Accordingly, the invention features a pseudopterosin-producing bacterial culture that includes the culture of an isolated pseudopterosin-producing clonal bacterial strain in a culture medium (e.g., one including nutrients and seawater) that supports the growth of the bacterial strain. The strain can be one isolatable from P. elisabethae. It can also be a Pseudomonas species. The bacterial culture can include at least one pseudopterosin produced by the bacterial strain at a concentration of greater than about 5 micrograms per liter (e.g., greater than about 5 milligrams per liter). It can further include an agent for inducing mutations in the bacterial strain. In another aspect, the invention features an isolated pseudopterosin-producing clonal bacterial strain. The isolated strain may be frozen, e.g., for preservation and/or use as stock to seed future cultures.
Also within the invention is a bacterial strain library that includes at least a first isolated pseudopterosin-producing clonal bacterial strain and a second isolated pseudopterosin-producing clonal bacterial strain differing from the first strain. In one variation of the library, the first strain produces a first pseudopterosin and the second strain produces a second pseudopterosin having a different chemical structure than the first pseudopterosin.
The invention also features a method of producing a pseudopterosin.

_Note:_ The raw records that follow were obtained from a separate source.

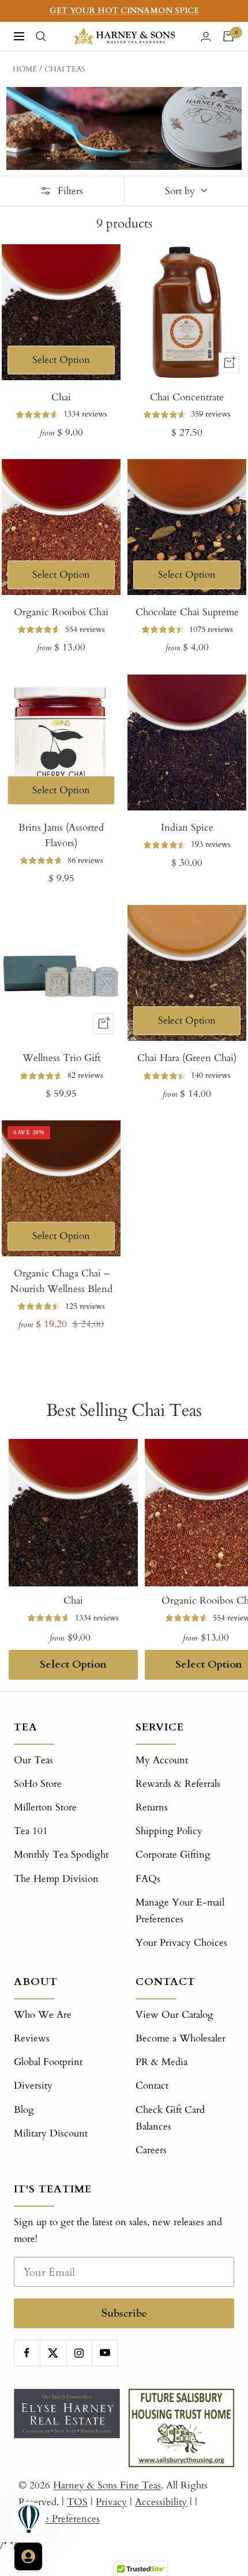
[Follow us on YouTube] (105, 2353)
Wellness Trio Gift (61, 1058)
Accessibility (161, 2502)
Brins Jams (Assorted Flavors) (61, 835)
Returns (152, 1807)
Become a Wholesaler (181, 2038)
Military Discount (51, 2133)
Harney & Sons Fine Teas (107, 2485)
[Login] (206, 36)
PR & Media (161, 2062)
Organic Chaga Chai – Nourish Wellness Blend (61, 1281)
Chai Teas (64, 69)
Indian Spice (187, 827)
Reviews (32, 2038)
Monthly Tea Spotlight (61, 1854)
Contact (152, 2085)
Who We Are (43, 2014)
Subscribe (124, 2313)
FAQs (148, 1878)
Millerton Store (45, 1807)
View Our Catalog (174, 2014)
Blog (24, 2109)
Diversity (33, 2085)
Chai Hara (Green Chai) (186, 1058)
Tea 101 (31, 1831)
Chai (61, 397)
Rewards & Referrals (178, 1783)
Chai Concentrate (187, 397)
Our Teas (33, 1760)
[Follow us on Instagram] (79, 2353)
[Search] (41, 36)
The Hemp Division (56, 1878)
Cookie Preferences (59, 2518)
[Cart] (228, 36)
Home (25, 69)
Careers (151, 2150)
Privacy (111, 2502)
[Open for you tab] (28, 2556)
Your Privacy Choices (181, 1942)
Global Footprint (48, 2062)
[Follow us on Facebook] (27, 2353)
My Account (162, 1760)
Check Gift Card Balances (170, 2118)
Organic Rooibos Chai (61, 612)
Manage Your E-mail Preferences (180, 1911)
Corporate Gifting (173, 1854)
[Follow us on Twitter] (53, 2353)
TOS (77, 2502)
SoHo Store (38, 1783)
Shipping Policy (169, 1831)
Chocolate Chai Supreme (187, 612)
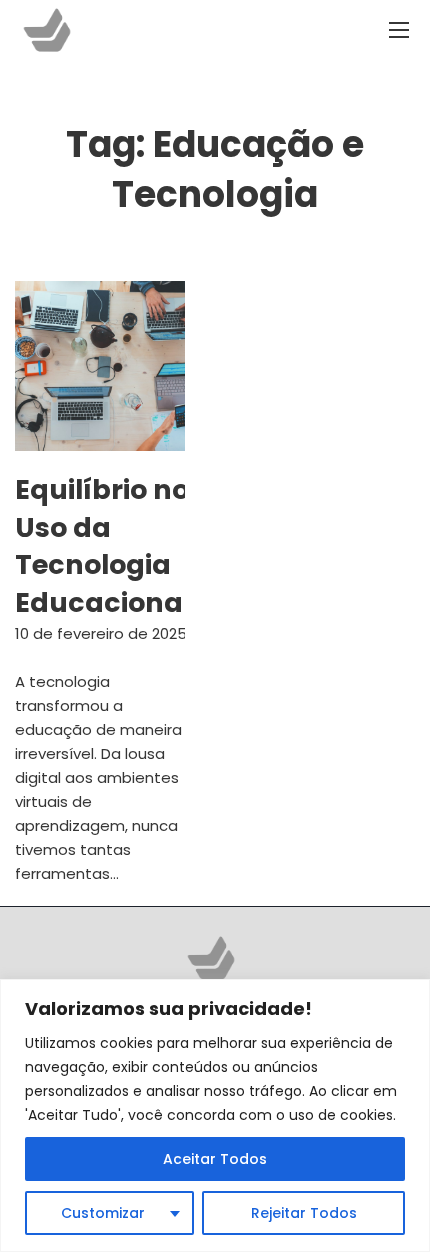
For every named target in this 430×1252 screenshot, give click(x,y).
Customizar (103, 1213)
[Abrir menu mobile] (399, 30)
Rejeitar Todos (304, 1213)
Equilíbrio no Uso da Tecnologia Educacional (103, 546)
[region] (215, 1115)
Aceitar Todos (215, 1159)
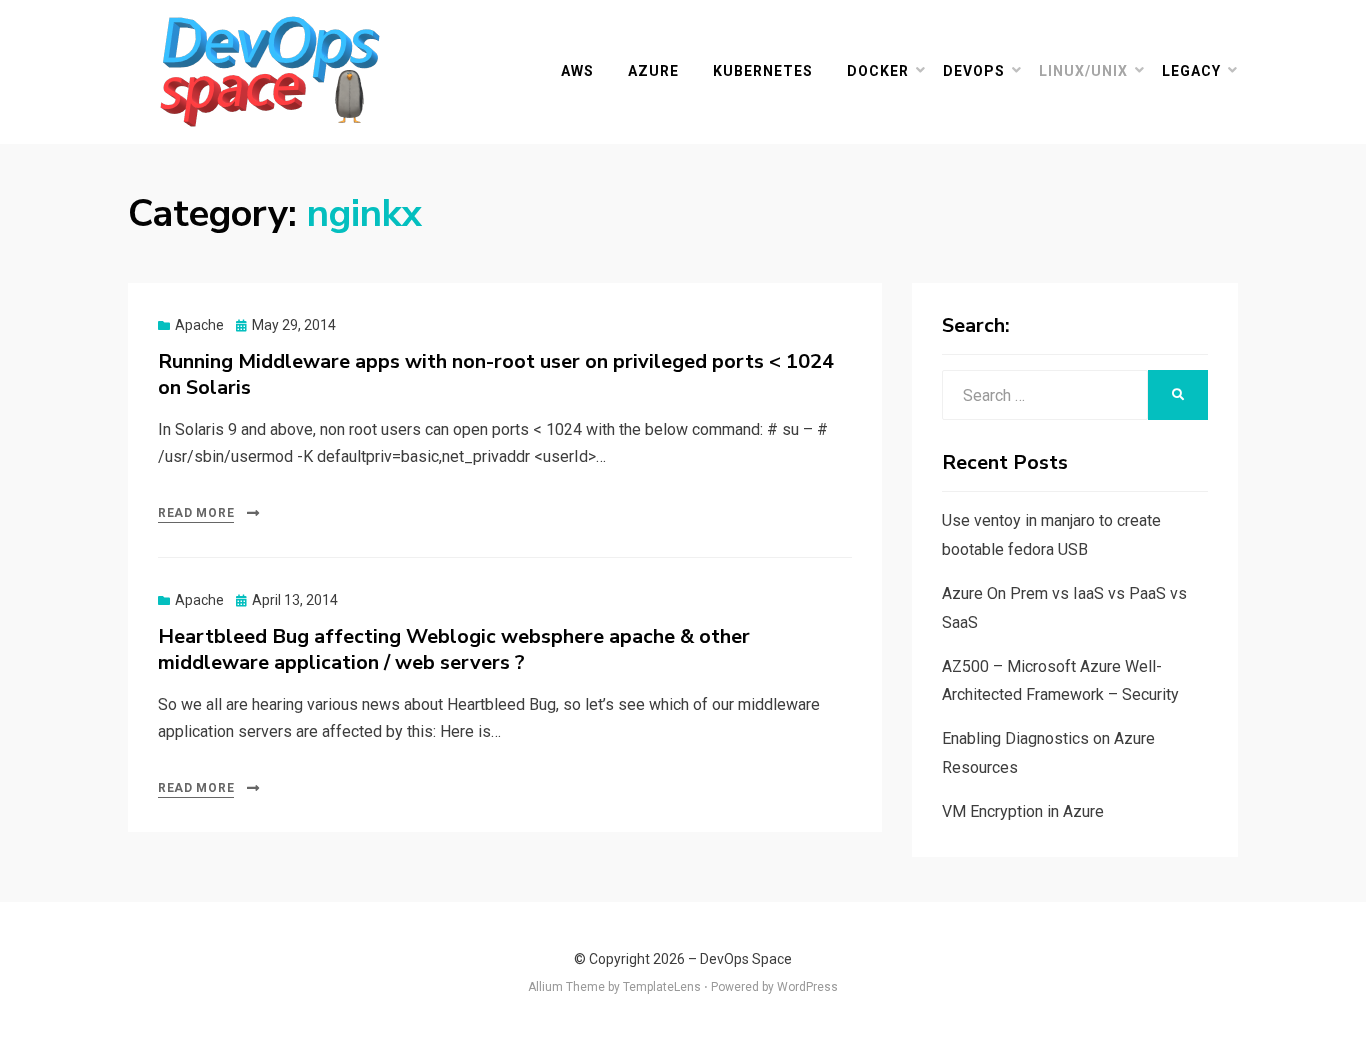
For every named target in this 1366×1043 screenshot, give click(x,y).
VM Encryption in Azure (1023, 811)
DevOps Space (746, 959)
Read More (196, 513)
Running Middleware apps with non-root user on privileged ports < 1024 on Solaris (496, 374)
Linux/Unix (1083, 71)
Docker (878, 71)
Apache (199, 325)
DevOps (974, 71)
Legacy (1191, 71)
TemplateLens (662, 987)
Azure (653, 71)
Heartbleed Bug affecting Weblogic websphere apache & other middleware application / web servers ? (454, 649)
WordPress (807, 987)
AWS (577, 71)
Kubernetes (763, 71)
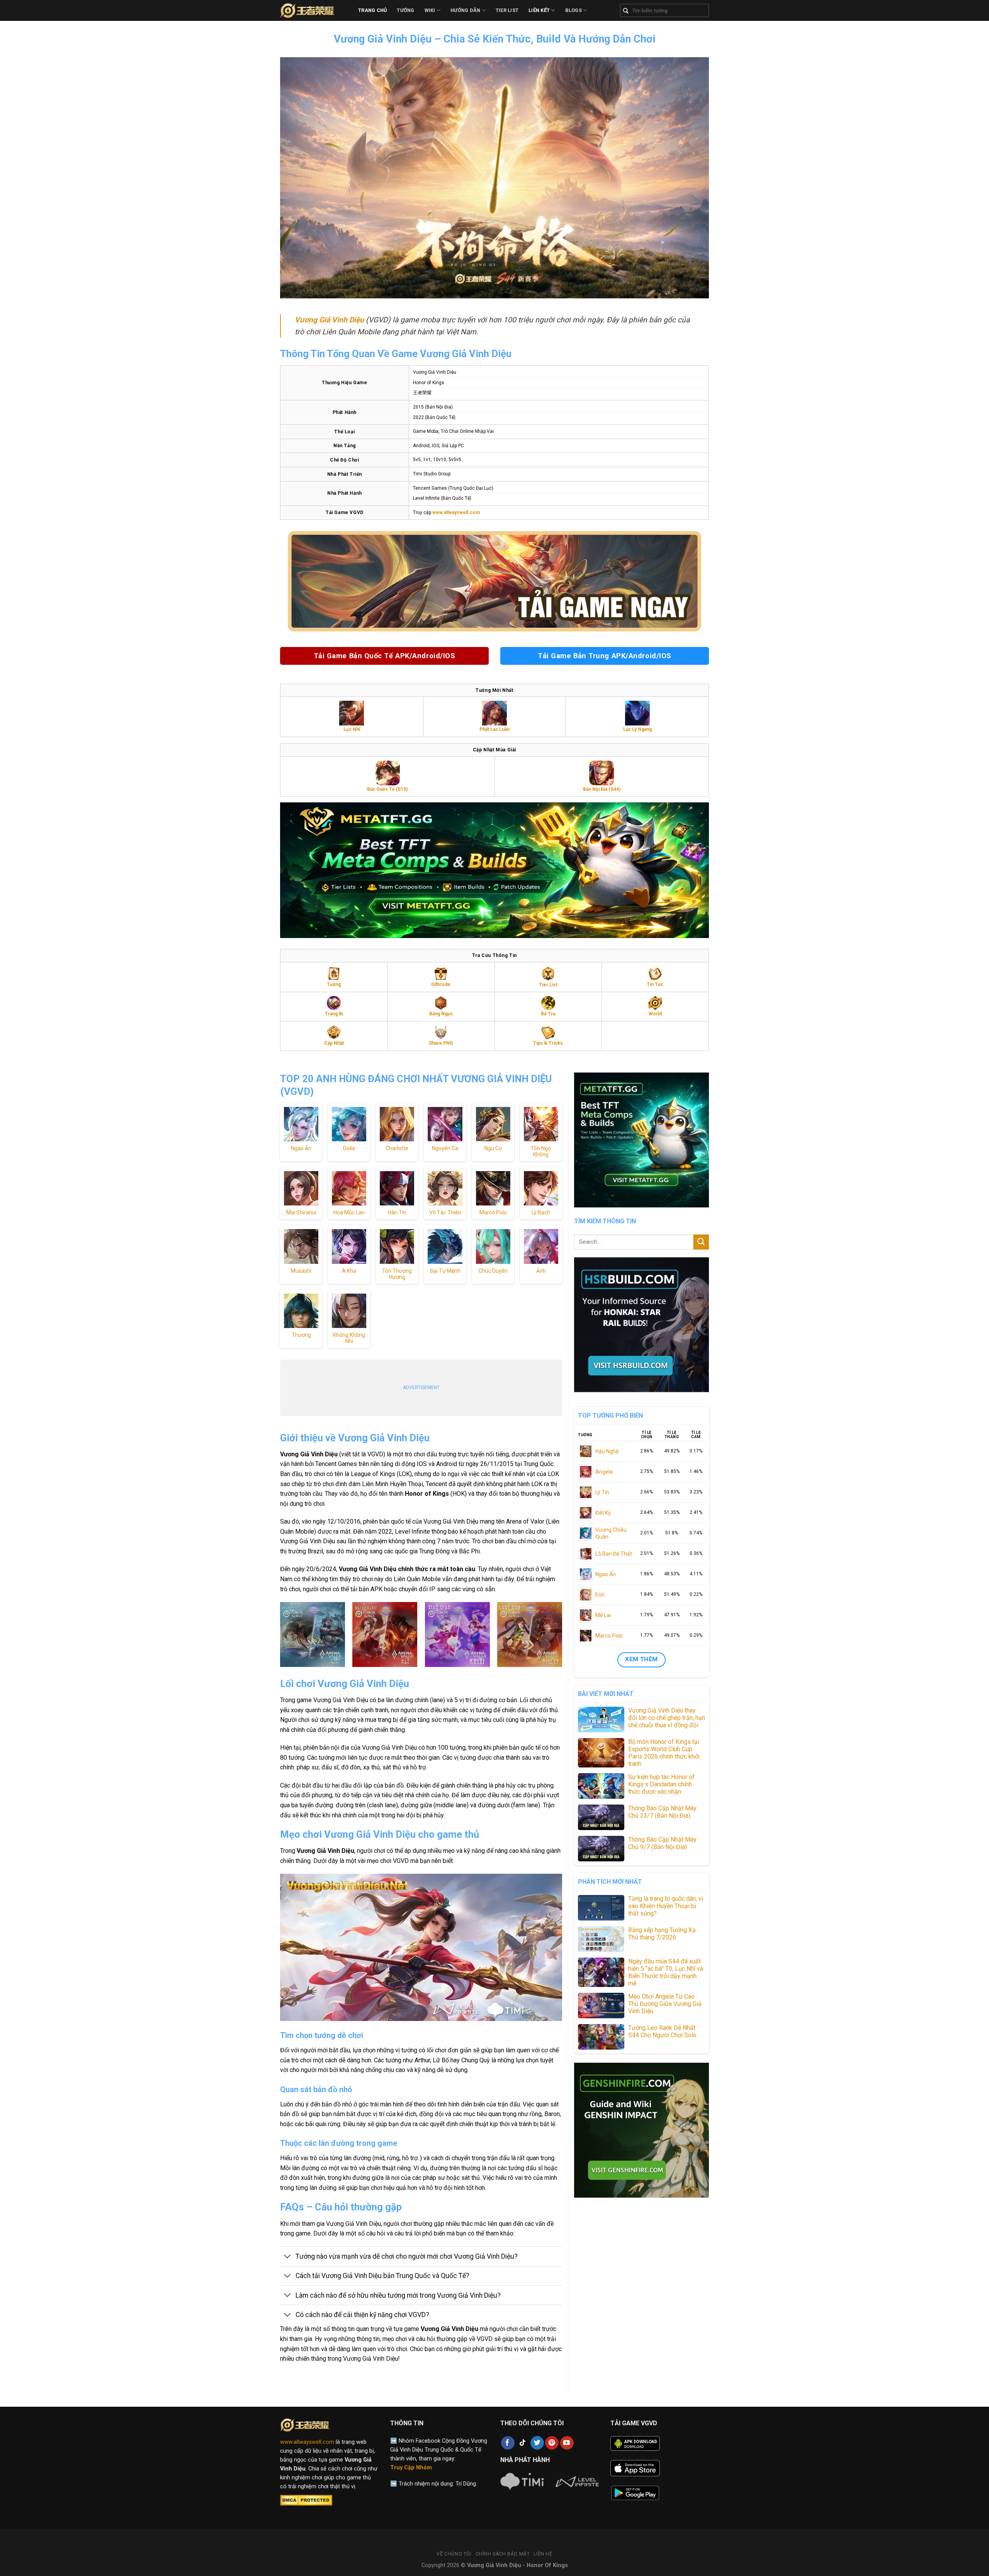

The method can include the steps of: providing at least one culture of an isolated pseudopterosin-producing clonal bacterial strain; inoculating a medium with the culture; placing the inoculated medium under conditions that promote production of the pseudopterosin by the bacterium; and purifying the pseudopterosin from the medium. The step of providing at least one culture of an isolated pseudopterosin-producing clonal bacterial strain can include thawing a frozen sample of the isolated pseudopterosin-producing clonal bacterial strain. The step of placing the inoculated medium under conditions that promote production of the pseudopterosin by the bacterium can include incubating the inoculated medium at about 30° C. and/or incubating the inoculated medium for at least 22 days. The step of purifying the pseudopterosin from the medium comprises a step of extracting at least a portion of the medium with an organic solvent to yield an extract comprising the pseudopterosin and, optionally, a step of subjecting the extract to a chromatographic separation.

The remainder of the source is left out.